Reflecting on his rise to power and six years in Downing Street in “The Cameron Years”, a two-part BBC documentary, the former leader said the Queen’s words on the issue were “very limited but helped to put a slightly different perception on things”.
He told the BBC that he sought help from royal officials days before the 2014 Brexit referendum vote amid “mounting panic” he may lose.
In the run-up to the September 18, 2014, poll on Scottish independence, it was reported that the Queen was concerned about the possibility of Scotland opting to sever the 300-year union with England and Wales.
Cameron, who agreed to hold the independence referendum in the face of opposition within his party, said there followed urgent conversations between advisers in Downing Street and Buckingham Palace to figure out how the Queen could comment while still remaining within the constitutional boundaries of neutrality.
“I remember conversations I had with my private secretary and he had with the Queen’s private secretary and I had with the Queen’s private secretary, not asking for anything that would be in any way improper or unconstitutional but just a raising of the eyebrow even, you know, a quarter of an inch.

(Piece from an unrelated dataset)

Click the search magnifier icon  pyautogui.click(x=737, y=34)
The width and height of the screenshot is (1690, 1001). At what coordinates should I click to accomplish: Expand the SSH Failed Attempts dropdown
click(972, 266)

We thought would make a difference.”
What was discussed was not “anything that would be in any way improper… but just a raising of the eyebrow even… a quarter of an inch”, he said.
The Queen later urged people to “think very carefully about the future”.
The comments, made to a well-wisher outside a church on the Balmoral estate, were one of the main talking points of the referendum campaign.
Scotland went on to reject independence by a margin of 55.3 per cent to 44.7 per cent, a result which Cameron said left him “blissfully happy”.
“The Cameron Years”, which begins on Thursday, examines the former Prime Minister’s modernisation of Conservative Party, his decision to enter a coalition with the Liberal Democrats after the 2010 election and the fallout from 2016 Brexit referendum, which led to his resignation.
Cameron said in the documentary that he “broods” every day about the Brexit referendum and its consequences and that then then London Mayor Boris Johnson “agonised” over his position and “did not really want to leave” the European Union (EU).
His long-awaited memoirs, entitled “For The Record”, was also published on Thursday.
In excerpts published by the Times last week, he accused Johnson and Michael Gove of behaving “appallingly” during the Brexit referendum.